In March, Madison realtor Josh Lavik hunkered down to begin work from home, wondering what the coming months would bring.
“Next thing you know, I had a record year,” he said. “We’re actually looking to grow our team and bring on a few more agents.”
Lavik saw his business grow by 60% in 2020 as newly minted home workers took advantage of historically low interest rates and growing families sought to break the tedium of staying at home with bigger homes and larger yards.
Other realtors report a huge spike in rural home sales as workers, freed from the office, looked to escape the bustle and expense of city life. They’ve come from as far away as California, where companies like Google have announced extensions to work-from-home policies that allow employees to escape sky-high living expenses in San Francisco and other tech hubs.
“They could get a lot more for their money here in Madison than they could in California,” Lavik said.
In a typical year, the local housing market takes a breather in the winter months and heats up in the spring.
But as we all know, 2020 was not a typical year.
“There’s typically a bell-shaped curve in our local market,” said Lavik, “but it seems like it just kept going.”
And 2021 promises to be more of the same as skittish home sellers wait for a vaccine before letting prospective buyers into their homes.

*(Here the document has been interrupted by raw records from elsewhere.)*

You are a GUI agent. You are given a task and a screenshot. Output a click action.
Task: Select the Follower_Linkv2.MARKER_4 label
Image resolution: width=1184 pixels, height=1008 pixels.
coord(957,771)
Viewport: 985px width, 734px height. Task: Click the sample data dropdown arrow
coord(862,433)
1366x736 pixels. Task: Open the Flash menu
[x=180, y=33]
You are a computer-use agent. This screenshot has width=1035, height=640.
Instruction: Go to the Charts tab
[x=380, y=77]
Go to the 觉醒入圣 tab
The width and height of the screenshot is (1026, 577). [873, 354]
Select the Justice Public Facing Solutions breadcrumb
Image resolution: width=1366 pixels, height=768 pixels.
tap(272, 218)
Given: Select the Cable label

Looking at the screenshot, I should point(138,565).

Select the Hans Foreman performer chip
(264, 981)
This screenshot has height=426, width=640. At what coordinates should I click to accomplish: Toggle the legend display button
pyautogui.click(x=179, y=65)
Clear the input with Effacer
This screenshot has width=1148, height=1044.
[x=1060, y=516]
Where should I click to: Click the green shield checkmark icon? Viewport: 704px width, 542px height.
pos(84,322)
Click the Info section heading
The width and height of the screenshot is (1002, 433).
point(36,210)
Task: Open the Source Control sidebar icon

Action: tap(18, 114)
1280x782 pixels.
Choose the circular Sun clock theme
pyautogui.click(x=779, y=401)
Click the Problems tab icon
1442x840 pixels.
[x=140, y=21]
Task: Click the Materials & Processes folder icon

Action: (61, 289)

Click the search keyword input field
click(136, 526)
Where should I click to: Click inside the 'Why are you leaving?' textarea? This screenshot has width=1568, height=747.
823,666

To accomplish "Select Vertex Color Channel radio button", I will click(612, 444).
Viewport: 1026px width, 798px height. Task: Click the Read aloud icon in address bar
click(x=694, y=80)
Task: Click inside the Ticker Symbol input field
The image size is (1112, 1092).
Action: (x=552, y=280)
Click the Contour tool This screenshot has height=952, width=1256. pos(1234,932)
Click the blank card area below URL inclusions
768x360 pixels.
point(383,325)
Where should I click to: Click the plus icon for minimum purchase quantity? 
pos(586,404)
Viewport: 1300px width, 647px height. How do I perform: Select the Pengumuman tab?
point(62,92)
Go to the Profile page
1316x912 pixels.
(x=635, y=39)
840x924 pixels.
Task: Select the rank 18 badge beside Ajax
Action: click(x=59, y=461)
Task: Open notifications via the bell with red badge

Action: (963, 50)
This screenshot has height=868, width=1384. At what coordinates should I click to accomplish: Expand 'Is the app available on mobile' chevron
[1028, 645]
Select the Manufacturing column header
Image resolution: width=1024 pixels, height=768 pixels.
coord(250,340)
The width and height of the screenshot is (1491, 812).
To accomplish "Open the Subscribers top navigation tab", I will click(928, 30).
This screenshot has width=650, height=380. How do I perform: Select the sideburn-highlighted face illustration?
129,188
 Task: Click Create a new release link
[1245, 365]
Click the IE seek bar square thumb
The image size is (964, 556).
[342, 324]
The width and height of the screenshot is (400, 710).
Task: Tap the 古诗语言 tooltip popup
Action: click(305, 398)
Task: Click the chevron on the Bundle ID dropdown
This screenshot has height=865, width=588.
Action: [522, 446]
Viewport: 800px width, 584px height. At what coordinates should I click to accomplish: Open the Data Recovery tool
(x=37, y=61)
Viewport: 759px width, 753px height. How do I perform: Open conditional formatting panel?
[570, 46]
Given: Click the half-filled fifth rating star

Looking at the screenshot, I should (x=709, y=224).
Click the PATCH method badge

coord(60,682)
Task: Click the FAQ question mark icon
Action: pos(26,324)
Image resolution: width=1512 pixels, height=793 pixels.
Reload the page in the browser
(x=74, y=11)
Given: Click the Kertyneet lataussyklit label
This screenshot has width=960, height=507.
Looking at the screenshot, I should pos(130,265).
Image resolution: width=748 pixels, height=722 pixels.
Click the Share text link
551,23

“I’ve had a few conversations with people who are just kind of sitting on the sidelines waiting for a vaccine,” Lavik said. “So I would anticipate it will be a very active summer for selling.”
According to the National Association of Realtors, existing home sales in December were up 22% over the previous year, rivaling the peak in October, with the median price rising by 13%.
In Wisconsin, despite a steep hit to the housing market early in the pandemic, home sales finished 7% higher than in 2019, with the median price spiking by nearly 10%.
In Dane County, sales are up 19% over 2019, with the median price up nearly 10%, with the market constrained by a single factor: supply.
“If their jobs are stable, that’s a big drive, and people trying to take advantage of the low interest rate,” Lavik said. “I think our biggest challenge right now is just low inventories.”
For the real estate industry, the pandemic, it seems, is a gift that keeps on giving, held back only by an evaporating supply. Homes are being sold as fast as they come on the market, with available inventories dropping from a 2.6-month supply to 1.6 months for the year, and even less for moderately priced homes.
“When you consider that six to nine months are healthy, seeing a one in there is shocking,” said Ruth Hackney, CEO of the Realtors Association of South Central Wisconsin.
The trends are especially pronounced in the rural counties of the Southwest region of the state, though Hackney cautioned that a relatively small number of home listings — 8,600 in Dane County compared to 1,600 throughout the rest of the region — can cause big fluctuations in the market. Nevertheless, the numbers are eye-popping.
In Green Lake County, 29 home sales in 2020 amounted to a 71% increase over 2019, pumping the median price up by 111%. In Richland County, the median price jumped by 67%. In Crawford County, by 66%.
Hackney said the increase in sales in the South Central region was “across the board.”
“We saw demand pick up even in rural counties that typically haven’t seen that kind of demand, but Dane County sees on a regular basis,” she said.
Demand for homes has also been strong in the Northern Region of the state, where home sales jumped by 15% last year.
Former state legislator and appellate Judge Gary Sherman, who retired in 2019, is an example of the draw of the area.
Sherman took advantage of the hot home market early in the pandemic, selling his home near the south shore of Lake Monona "on the cheap side of the street" last March. His 900-square-foot home sold in under three months, although he said he may have gotten more if he'd waited.
He had already owned a home in Port Wing, near Lake Superior, and he escaped the expense of holding down two properties, as well as the complications of navigating the pandemic in the city.
"If you’ve got to be shut in, this is the place to do it," he said. "It’s beautiful here."